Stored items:

────────

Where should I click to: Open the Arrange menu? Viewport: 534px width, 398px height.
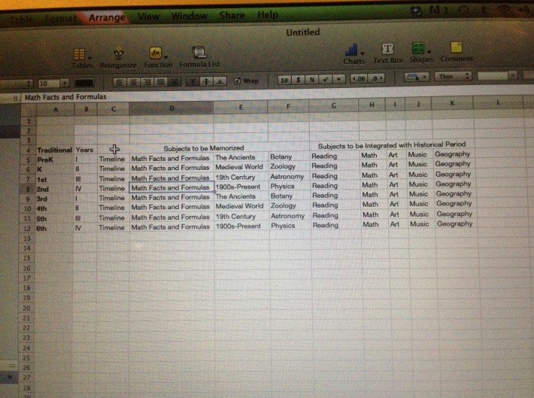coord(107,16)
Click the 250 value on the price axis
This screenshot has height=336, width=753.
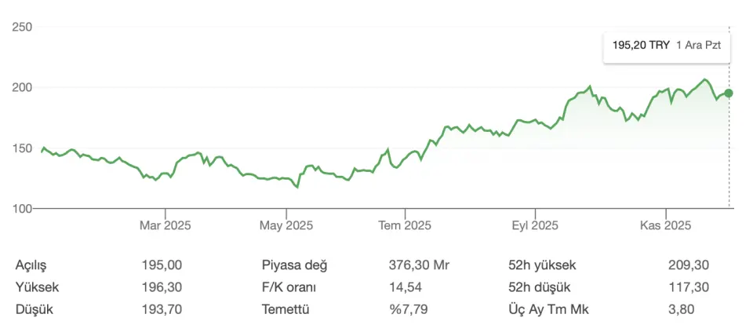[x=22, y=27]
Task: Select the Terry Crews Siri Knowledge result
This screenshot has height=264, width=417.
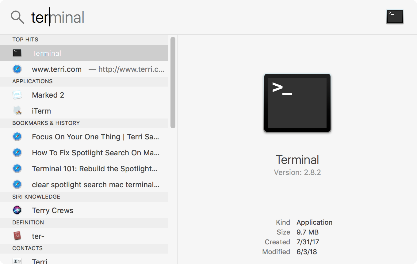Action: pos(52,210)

────────

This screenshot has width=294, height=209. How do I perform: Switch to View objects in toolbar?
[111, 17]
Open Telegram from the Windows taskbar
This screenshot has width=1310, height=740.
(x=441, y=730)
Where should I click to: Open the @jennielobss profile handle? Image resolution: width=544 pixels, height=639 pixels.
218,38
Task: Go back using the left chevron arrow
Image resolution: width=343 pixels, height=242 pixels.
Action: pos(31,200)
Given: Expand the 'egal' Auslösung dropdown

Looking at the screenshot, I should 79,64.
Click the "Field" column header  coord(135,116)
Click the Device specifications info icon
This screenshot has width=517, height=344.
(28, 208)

────────

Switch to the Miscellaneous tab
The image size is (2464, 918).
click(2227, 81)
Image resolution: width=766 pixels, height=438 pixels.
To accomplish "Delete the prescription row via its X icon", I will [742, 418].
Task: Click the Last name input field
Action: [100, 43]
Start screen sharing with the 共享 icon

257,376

────────

▶ **Required work**
Of the lines above, output exactly those from the line bearing "Where should I click to: Open the @jennielobss" through the line bearing "Click the Device specifications info icon", inclusive.

▶ **Answer to the problem**
Where should I click to: Open the @jennielobss profile handle? Image resolution: width=544 pixels, height=639 pixels.
218,38
Task: Go back using the left chevron arrow
Image resolution: width=343 pixels, height=242 pixels.
Action: pos(31,200)
Given: Expand the 'egal' Auslösung dropdown

Looking at the screenshot, I should 79,64.
Click the "Field" column header  coord(135,116)
Click the Device specifications info icon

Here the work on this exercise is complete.